→ **Selected text**
Studio album by Sanctuary
- Released: February 27, 1990
- Recorded: 1989
- Studios: Steve Lawson Productions, Seattle, Washington
- Genres: Thrash metal, power metal
- Length: 46:37
- Label: Epic
- Producer: Howard Benson

Sanctuary chronology
| Refuge Denied (1988) | Into the Mirror Black (1990) | Into the Mirror Live (1990) |

= Into the Mirror Black =

Into the Mirror Black is the second studio album by the band Sanctuary, released on February 27, 1990. It was their last album before their 18-year breakup from 1992 to 2010.

A video clip for the song "Future Tense" was made to promote the album. The video had some air play on MTV's Headbangers Ball. The album sold over 34,000 copies worldwide in its first week.

Professional ratings
Review scores
| Source | Rating |
| AllMusic | Star Half star |
| Collector's Guide to Heavy Metal | 8/10 |
| Decibel | Favorable |
| Rock Hard | 10/10 |
| SLUG | Favorable |

==Release==
German metal label Century Media rereleased the album as 30th anniversary edition on October 9, 2020, on CD and vinyl. This edition contains three additional studio demos and a live album that was originally released in parts on the promotional EP Into The Mirror Live / Black Reflections. All tracks were remastered by American record producer Zeuss.

→ **Directive 1**
Work out how many lines of the rows contain the string "input", and give only that number.
The album article and the rows come from separate, unrelated sources.

→ **Source material**
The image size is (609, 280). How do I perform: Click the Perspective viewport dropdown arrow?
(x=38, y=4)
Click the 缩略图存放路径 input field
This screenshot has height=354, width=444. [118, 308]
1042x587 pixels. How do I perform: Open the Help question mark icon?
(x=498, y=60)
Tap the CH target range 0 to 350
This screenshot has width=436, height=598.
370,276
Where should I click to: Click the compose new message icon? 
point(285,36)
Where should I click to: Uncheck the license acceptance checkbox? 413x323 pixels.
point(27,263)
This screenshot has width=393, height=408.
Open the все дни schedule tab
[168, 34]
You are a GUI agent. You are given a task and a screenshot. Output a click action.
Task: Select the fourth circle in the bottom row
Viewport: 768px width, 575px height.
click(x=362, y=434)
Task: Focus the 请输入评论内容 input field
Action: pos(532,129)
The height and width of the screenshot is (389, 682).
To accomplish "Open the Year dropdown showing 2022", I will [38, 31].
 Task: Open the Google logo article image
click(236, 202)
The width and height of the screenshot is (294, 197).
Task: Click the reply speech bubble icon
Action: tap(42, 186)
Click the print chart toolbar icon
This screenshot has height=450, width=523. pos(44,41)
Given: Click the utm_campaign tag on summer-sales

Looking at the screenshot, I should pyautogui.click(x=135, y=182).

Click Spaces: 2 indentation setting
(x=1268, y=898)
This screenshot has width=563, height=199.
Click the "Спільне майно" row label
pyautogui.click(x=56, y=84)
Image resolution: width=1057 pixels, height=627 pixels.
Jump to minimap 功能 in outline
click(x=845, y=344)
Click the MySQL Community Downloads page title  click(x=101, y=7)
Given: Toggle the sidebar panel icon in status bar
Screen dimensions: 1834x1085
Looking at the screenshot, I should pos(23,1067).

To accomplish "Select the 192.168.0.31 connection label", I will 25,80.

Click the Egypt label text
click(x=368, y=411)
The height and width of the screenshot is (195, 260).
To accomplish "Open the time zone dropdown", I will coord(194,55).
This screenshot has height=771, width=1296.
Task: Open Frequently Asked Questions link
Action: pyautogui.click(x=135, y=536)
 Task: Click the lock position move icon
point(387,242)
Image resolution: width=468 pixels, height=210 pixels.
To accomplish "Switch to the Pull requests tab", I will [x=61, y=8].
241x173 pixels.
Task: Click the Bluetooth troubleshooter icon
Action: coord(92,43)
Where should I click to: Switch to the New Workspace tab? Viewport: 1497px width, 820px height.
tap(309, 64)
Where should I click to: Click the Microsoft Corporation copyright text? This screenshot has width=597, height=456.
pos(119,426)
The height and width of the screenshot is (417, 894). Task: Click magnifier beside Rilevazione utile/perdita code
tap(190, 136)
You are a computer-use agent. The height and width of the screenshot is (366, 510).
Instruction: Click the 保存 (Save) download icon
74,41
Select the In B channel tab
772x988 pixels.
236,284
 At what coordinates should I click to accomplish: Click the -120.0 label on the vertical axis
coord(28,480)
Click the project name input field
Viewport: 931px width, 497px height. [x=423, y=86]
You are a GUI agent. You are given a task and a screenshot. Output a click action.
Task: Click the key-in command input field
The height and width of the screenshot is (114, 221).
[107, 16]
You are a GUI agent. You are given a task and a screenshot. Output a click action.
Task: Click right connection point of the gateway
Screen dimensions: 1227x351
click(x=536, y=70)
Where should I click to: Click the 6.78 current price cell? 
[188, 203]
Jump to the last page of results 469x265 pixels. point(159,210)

→ **Directive 2**
Condense the paragraph of the album article that begins "German metal label Century Media" into a short bulleted list that keeps its main facts.

→ **Task answer 1**
4

→ **Task answer 2**
- German metal label Century Media reissued the album as a 30th anniversary edition on CD and vinyl on October 9, 2020.
- The edition adds three studio demos.
- It also adds a live album first released in parts on the promotional EP Into The Mirror Live / Black Reflections.
- American record producer Zeuss remastered all tracks.